(Entries on locating words and elements)
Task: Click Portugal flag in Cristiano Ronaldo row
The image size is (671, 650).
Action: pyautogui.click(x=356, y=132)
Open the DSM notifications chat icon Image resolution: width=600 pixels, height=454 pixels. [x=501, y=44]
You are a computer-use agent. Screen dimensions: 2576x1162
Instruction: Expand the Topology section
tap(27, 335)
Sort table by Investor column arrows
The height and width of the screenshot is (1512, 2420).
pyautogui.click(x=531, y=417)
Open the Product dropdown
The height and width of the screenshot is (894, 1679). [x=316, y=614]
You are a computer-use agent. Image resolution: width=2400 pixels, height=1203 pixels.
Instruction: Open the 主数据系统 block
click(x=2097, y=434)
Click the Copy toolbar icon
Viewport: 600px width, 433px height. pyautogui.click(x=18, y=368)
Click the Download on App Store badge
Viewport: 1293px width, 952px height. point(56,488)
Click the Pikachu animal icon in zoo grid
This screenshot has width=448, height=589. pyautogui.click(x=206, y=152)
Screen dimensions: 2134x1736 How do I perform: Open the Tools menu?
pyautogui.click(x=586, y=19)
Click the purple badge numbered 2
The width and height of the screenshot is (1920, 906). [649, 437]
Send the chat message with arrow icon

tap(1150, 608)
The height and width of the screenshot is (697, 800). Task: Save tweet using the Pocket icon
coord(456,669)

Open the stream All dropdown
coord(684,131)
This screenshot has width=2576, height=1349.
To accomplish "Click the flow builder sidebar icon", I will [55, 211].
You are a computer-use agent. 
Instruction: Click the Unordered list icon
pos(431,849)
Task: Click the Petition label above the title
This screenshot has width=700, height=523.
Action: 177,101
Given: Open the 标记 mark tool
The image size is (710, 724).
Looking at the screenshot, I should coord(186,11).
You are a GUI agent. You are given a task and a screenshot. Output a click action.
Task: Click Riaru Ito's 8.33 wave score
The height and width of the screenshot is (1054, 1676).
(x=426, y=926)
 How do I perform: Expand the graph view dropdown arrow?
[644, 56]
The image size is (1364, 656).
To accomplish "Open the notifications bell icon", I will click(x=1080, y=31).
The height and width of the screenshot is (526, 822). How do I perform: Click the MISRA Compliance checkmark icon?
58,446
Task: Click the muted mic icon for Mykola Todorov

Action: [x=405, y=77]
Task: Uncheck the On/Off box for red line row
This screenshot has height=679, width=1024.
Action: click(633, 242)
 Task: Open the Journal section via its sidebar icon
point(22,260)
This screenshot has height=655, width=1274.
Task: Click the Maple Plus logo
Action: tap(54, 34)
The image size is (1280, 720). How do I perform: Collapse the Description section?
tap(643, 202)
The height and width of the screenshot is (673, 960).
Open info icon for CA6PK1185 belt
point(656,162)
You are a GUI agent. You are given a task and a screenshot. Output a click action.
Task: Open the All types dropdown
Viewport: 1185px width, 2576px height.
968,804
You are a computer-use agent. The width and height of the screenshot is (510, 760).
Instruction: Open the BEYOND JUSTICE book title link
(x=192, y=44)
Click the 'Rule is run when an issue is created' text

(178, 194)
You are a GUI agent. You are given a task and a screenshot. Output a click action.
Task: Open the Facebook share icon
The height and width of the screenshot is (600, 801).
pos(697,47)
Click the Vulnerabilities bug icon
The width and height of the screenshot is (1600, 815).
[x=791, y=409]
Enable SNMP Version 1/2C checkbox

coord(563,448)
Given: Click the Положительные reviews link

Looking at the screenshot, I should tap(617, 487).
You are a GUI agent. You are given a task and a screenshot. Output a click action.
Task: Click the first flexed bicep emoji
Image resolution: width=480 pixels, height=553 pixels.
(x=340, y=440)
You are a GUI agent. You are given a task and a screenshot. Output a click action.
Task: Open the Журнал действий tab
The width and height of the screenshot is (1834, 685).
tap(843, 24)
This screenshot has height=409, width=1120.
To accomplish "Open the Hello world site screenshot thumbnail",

Short exercise
Copy every line of the listing above without any changes.

Correct result
Task: Click Portugal flag in Cristiano Ronaldo row
The image size is (671, 650).
Action: pyautogui.click(x=356, y=132)
Open the DSM notifications chat icon Image resolution: width=600 pixels, height=454 pixels. [x=501, y=44]
You are a computer-use agent. Screen dimensions: 2576x1162
Instruction: Expand the Topology section
tap(27, 335)
Sort table by Investor column arrows
The height and width of the screenshot is (1512, 2420).
pyautogui.click(x=531, y=417)
Open the Product dropdown
The height and width of the screenshot is (894, 1679). [x=316, y=614]
You are a computer-use agent. Image resolution: width=2400 pixels, height=1203 pixels.
Instruction: Open the 主数据系统 block
click(x=2097, y=434)
Click the Copy toolbar icon
Viewport: 600px width, 433px height. pyautogui.click(x=18, y=368)
Click the Download on App Store badge
Viewport: 1293px width, 952px height. point(56,488)
Click the Pikachu animal icon in zoo grid
This screenshot has width=448, height=589. pyautogui.click(x=206, y=152)
Screen dimensions: 2134x1736 How do I perform: Open the Tools menu?
pyautogui.click(x=586, y=19)
Click the purple badge numbered 2
The width and height of the screenshot is (1920, 906). [649, 437]
Send the chat message with arrow icon

tap(1150, 608)
The height and width of the screenshot is (697, 800). Task: Save tweet using the Pocket icon
coord(456,669)

Open the stream All dropdown
coord(684,131)
This screenshot has width=2576, height=1349.
To accomplish "Click the flow builder sidebar icon", I will [55, 211].
You are a computer-use agent. 
Instruction: Click the Unordered list icon
pos(431,849)
Task: Click the Petition label above the title
This screenshot has width=700, height=523.
Action: 177,101
Given: Open the 标记 mark tool
The image size is (710, 724).
Looking at the screenshot, I should coord(186,11).
You are a GUI agent. You are given a task and a screenshot. Output a click action.
Task: Click Riaru Ito's 8.33 wave score
The height and width of the screenshot is (1054, 1676).
(x=426, y=926)
 How do I perform: Expand the graph view dropdown arrow?
[644, 56]
The image size is (1364, 656).
To accomplish "Open the notifications bell icon", I will click(x=1080, y=31).
The height and width of the screenshot is (526, 822). How do I perform: Click the MISRA Compliance checkmark icon?
58,446
Task: Click the muted mic icon for Mykola Todorov

Action: [x=405, y=77]
Task: Uncheck the On/Off box for red line row
This screenshot has height=679, width=1024.
Action: click(633, 242)
 Task: Open the Journal section via its sidebar icon
point(22,260)
This screenshot has height=655, width=1274.
Task: Click the Maple Plus logo
Action: tap(54, 34)
The image size is (1280, 720). How do I perform: Collapse the Description section?
tap(643, 202)
The height and width of the screenshot is (673, 960).
Open info icon for CA6PK1185 belt
point(656,162)
You are a GUI agent. You are given a task and a screenshot. Output a click action.
Task: Open the All types dropdown
Viewport: 1185px width, 2576px height.
968,804
You are a computer-use agent. The width and height of the screenshot is (510, 760).
Instruction: Open the BEYOND JUSTICE book title link
(x=192, y=44)
Click the 'Rule is run when an issue is created' text

(178, 194)
You are a GUI agent. You are given a task and a screenshot. Output a click action.
Task: Open the Facebook share icon
The height and width of the screenshot is (600, 801).
pos(697,47)
Click the Vulnerabilities bug icon
The width and height of the screenshot is (1600, 815).
[x=791, y=409]
Enable SNMP Version 1/2C checkbox

coord(563,448)
Given: Click the Положительные reviews link

Looking at the screenshot, I should tap(617, 487).
You are a GUI agent. You are given a task and a screenshot. Output a click action.
Task: Click the first flexed bicep emoji
Image resolution: width=480 pixels, height=553 pixels.
(x=340, y=440)
You are a GUI agent. You are given a task and a screenshot. Output a click action.
Task: Open the Журнал действий tab
The width and height of the screenshot is (1834, 685).
tap(843, 24)
This screenshot has height=409, width=1120.
To accomplish "Open the Hello world site screenshot thumbnail",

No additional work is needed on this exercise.